I wouldn't say I was stuck with anything in particular. Although, understanding the bootstrap-t technique and its implementation for the analysis of neural time-series data was somewhat challenging and required some more reading than the usual. However, after discussion and review with my mentors, I feel confident and believe our advancement are going in the right direction.

Blogpost: 8th week of GSoC (Jul 15 - Jul 21)

alanis.jcg@gmail.com (JoseAlanis) — Mon, 22 Jul 2019 16:22:57 +0000

With this week, the second month of GSoC also comes to an end. It feels like a good moment for providing a summary of the progress made so far and also an outlook, considering the tasks and challenges that remain ahead.

Building MNE-LIMO, a "workbench" for linear regresssion analyis in MNE-Python

At the beginning of this GSoC project we set the primary goal of extending the functionality of the linear regression module in MNE-Python. During the last two months, I've focussed my work on developing functions, example code, and methodological tutorials with the purpose of providing MNE-users with a learning-oriented environment, or "workbench", for specifying and fitting linear regression models for experimental designs that are commonly used by the neuroscience community.

Here, we have achieve a some important milestones, such as showing how the python package scikit-learn can be used to fit linear-regression models on neural time-series data and how MNE-Python can be used in interface with the output of these tools to compute and visualize measures of inference and quality of the model's results.

In addition, we have recently launched a website, MNE-LIMO (short for MNE-LInear Regression MOdel), where we provide more background information and details on these tools and methods.
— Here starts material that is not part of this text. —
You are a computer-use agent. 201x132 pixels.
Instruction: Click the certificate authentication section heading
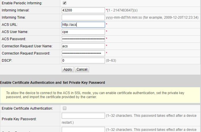(52, 83)
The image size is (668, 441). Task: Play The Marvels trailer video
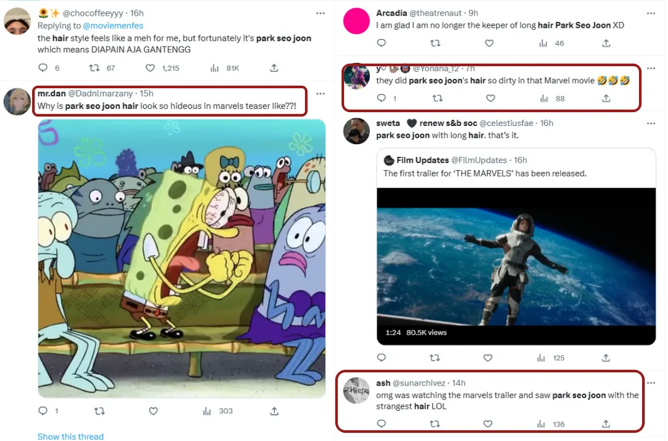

Bringing MNE-LIMO to the next level.

The challenge for the next month is to extend the tools and methods we've developed so far to allow the estimation of linear regression effects over multiple subjects. The goal here is to use a mass-univariate analysis approach, where the analysis methods not only focus on a average data for a few recording sites, but rather take the full data space into account.
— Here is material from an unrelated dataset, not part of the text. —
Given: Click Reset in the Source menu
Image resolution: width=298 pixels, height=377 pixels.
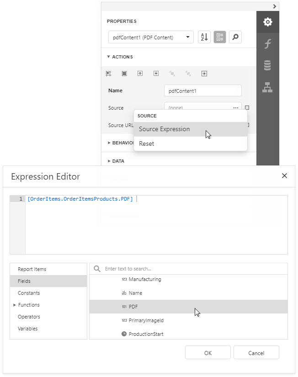Looking at the screenshot, I should pos(148,143).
This approach also represents the greatest challenge of the project as it rises a series of implications for further analyses and assesment of the results, such as controlling for an increased number of potential false positive results due to multiple testing.
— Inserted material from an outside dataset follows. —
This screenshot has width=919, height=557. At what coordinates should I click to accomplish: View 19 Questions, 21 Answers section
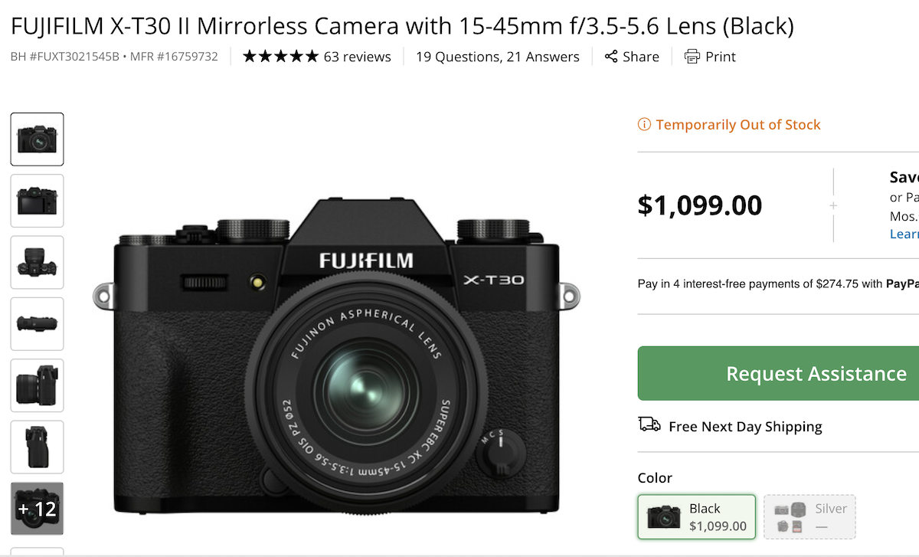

In the following weeks I'll focus on adapting the tutorials and examples developed during the last few weeks to allow this kind of analyses.

Check-in: 7th week of GSoC (Jul 08 - Jul 14)

alanis.jcg@gmail.com (JoseAlanis) — Mon, 15 Jul 2019 21:34:30 +0000

1. What did you do this week?

This week I continued to work on the documentation website for my GSoC project.

This included:

Adding configuration files and changing the structure of the repo (see here) to be more learning-oriented and shows some of the basic functionality of MNE-LIMO (short for "using LInear regression MOdels in MNE-Python").
Currently, we are implementing a series of examples to fit linear models on single subject data.
In addition, we have started to develop method to translate single subject analysis to group-levels analysis, i.e., estimating linear regression effects over a series of subjects.
These sections in the documentation, single subject vs. group-level analyses, cover useful analysis techniques that can be used to estimate linear regression effects and derive inferential measures to evaluate the estimated effects.

2. What is coming up next?

Next week, I'll focus on extending the group-level section of the repo.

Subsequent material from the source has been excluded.